ORLANDO (Real Estate Center) – Things could be looking up for the multifamily housing market this year. Provided, of course, that credit is available to help builders keep up with rising demand.
“I think 2011 will be better for multifamily,” said David Crowe, chief economist for the National Association of Home Builders. “I’m expecting to see a 16 percent increase in ’11 over ’10.”
Speaking to journalists at the 2011 International Builders’ Show, Crowe estimated that there will be 114,000 multifamily starts in 2010 (December numbers were not yet available), while ’11 will come in at 133,000.
That’s good news for an industry that is seeing a rapid rise in demand.

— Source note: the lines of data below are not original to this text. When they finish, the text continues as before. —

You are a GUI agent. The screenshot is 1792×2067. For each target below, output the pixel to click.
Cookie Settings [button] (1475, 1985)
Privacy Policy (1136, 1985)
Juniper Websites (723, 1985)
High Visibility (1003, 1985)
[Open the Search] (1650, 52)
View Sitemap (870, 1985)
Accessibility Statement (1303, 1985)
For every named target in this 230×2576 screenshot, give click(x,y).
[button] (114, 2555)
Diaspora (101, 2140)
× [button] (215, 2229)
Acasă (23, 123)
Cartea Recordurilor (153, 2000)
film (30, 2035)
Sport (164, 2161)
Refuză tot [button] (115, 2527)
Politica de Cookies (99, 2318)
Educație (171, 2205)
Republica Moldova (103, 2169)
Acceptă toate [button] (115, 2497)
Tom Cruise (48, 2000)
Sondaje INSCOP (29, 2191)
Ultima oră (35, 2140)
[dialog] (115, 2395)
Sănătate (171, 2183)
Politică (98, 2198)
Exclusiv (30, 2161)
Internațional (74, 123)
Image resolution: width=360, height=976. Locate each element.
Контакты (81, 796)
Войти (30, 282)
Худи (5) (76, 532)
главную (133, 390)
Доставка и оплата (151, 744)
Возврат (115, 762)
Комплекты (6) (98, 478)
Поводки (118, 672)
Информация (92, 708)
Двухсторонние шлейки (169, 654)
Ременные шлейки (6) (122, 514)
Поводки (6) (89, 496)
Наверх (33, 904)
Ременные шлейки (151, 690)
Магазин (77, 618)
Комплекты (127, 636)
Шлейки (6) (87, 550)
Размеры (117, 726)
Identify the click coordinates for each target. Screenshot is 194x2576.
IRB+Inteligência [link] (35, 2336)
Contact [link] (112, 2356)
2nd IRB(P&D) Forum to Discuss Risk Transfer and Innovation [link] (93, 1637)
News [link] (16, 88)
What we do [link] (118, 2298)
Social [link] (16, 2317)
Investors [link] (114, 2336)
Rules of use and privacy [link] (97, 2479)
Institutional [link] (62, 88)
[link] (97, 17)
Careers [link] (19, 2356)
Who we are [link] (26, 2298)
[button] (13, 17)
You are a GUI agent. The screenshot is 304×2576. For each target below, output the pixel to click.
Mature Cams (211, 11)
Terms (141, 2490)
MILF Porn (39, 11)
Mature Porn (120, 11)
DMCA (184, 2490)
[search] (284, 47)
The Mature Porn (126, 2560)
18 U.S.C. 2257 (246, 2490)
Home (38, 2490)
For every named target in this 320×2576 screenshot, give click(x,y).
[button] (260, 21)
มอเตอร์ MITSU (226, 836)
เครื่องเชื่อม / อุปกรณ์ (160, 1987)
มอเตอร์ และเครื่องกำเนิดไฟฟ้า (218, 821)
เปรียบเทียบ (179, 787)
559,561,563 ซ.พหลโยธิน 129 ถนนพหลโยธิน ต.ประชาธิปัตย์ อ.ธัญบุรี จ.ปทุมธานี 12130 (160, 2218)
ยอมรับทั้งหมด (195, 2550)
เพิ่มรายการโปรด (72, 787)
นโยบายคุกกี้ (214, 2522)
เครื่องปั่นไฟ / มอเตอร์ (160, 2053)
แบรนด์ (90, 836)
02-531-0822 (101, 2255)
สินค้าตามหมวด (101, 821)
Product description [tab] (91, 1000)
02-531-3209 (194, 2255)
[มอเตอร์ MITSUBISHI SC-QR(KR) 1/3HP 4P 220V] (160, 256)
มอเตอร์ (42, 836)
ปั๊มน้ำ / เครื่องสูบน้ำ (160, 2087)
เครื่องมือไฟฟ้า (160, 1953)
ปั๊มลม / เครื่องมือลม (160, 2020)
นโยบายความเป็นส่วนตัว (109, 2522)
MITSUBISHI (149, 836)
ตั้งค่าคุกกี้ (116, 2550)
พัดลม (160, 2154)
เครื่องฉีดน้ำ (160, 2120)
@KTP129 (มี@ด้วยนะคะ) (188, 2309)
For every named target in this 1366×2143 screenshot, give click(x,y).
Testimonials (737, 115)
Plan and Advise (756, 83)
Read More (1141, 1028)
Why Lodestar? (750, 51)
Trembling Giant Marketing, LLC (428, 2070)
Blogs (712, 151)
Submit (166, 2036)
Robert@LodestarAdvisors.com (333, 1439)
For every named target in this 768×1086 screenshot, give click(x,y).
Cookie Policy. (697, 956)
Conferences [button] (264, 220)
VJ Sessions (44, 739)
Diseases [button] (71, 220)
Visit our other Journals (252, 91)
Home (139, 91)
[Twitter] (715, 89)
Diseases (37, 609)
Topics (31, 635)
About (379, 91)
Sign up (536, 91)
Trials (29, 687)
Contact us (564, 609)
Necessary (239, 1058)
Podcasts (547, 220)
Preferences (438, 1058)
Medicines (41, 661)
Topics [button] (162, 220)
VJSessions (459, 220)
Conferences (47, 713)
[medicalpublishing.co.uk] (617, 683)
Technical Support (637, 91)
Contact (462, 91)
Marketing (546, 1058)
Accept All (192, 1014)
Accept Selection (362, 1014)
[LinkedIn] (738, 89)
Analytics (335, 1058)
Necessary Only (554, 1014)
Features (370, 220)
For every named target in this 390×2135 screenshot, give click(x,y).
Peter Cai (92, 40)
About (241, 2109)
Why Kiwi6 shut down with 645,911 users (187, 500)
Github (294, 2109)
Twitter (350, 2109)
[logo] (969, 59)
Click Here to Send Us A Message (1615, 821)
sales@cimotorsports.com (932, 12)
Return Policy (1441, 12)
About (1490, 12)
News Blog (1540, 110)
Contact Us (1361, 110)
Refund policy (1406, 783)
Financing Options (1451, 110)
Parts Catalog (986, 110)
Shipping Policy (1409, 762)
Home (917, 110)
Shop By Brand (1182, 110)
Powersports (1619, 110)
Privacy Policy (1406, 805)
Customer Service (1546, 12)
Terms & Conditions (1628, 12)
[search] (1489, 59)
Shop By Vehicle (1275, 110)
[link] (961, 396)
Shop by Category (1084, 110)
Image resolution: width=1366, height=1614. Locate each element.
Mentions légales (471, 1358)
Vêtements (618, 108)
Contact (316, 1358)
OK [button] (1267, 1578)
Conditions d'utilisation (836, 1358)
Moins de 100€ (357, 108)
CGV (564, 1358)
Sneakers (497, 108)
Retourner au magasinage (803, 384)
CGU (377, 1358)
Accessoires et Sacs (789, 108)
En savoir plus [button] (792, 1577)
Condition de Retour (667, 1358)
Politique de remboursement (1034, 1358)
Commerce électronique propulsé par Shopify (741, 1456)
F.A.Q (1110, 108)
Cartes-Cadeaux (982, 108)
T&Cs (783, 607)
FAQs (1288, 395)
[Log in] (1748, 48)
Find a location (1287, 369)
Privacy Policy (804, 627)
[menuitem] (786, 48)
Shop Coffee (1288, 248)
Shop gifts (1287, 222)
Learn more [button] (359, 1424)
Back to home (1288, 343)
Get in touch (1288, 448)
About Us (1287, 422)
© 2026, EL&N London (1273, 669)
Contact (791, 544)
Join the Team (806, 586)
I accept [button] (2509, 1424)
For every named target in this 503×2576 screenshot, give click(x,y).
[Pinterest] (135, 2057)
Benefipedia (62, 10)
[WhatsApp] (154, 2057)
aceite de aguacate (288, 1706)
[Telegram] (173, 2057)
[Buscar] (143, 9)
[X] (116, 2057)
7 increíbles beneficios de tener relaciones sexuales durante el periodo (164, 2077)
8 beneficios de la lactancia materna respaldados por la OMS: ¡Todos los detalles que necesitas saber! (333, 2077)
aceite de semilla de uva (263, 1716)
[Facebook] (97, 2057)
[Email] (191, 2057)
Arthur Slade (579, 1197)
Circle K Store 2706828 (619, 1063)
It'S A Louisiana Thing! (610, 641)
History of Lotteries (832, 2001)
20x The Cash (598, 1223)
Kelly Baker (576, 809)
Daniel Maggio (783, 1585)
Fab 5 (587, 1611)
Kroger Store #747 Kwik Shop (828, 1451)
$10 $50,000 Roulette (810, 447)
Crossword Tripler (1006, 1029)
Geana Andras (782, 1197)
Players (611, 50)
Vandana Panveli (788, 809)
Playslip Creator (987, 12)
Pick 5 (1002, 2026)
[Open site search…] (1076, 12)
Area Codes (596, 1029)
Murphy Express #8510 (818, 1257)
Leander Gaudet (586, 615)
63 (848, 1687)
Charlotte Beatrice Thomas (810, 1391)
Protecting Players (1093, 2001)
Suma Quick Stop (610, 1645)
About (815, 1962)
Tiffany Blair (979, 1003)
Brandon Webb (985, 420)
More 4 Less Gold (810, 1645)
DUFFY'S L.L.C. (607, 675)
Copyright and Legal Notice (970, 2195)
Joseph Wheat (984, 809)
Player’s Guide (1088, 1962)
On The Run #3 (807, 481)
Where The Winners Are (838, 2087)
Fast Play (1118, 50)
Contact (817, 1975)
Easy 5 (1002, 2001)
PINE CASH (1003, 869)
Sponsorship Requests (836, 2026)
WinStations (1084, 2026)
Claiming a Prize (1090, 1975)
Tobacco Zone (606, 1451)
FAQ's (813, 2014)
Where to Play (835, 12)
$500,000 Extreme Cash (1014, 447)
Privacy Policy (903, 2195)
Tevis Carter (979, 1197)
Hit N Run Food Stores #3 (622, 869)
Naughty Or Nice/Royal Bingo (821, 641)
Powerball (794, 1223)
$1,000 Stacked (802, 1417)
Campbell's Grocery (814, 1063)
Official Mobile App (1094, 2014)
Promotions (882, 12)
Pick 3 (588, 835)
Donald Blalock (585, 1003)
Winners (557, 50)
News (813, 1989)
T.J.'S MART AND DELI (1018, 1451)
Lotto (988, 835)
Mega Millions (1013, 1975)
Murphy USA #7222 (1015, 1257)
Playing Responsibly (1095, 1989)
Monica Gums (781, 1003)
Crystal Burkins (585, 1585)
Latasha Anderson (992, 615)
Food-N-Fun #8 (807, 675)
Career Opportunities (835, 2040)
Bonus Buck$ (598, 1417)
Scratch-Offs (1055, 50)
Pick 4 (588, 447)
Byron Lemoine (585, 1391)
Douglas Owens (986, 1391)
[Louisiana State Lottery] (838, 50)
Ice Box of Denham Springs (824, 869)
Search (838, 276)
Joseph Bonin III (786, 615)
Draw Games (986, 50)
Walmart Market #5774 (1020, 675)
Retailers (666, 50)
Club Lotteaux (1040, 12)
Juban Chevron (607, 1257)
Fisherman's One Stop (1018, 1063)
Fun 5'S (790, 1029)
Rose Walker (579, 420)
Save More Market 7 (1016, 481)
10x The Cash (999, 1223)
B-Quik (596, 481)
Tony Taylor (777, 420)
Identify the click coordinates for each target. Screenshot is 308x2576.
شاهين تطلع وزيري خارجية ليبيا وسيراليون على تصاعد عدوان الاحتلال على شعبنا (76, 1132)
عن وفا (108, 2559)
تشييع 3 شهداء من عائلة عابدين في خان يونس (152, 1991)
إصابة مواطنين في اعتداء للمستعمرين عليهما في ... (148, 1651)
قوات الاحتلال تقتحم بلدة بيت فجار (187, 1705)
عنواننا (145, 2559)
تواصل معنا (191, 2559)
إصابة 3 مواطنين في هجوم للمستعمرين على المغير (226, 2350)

“I’ve been in this business for about 25 years, and I’ve never in my career seen such pent-up demand and stability in the apartment market around the country in general,” said Jay Jacobson with Wood Partners, a Florida-based developer.
“It’s darn near impossible to get a mortgage these days,” he said. “That’s pushing people into the rental sphere.”
However, while demand is high, money remains largely unavailable to apartment builders.
“The money is there for hybrid companies like ourselves . . . the larger, private multifamily developer,” Jacobson said. “The traditional private sector guys — that’s the small, regional company that wants to go out and borrow money for one project or two projects — I don’t know how those guys are surviving.”
Bob Greer of New Jersey-based Michaels Development Company agrees, saying demand far outweighs his company’s ability to satisfy. Michaels Development specializes in affordable housing and has recently seen a substantial drop in investors.
“We’re very excited about the future,” Greer said, “but we’re concerned about the availability of equity and capital funds. But we are restructuring our organization in order to continue to survive and produce affordable housing.”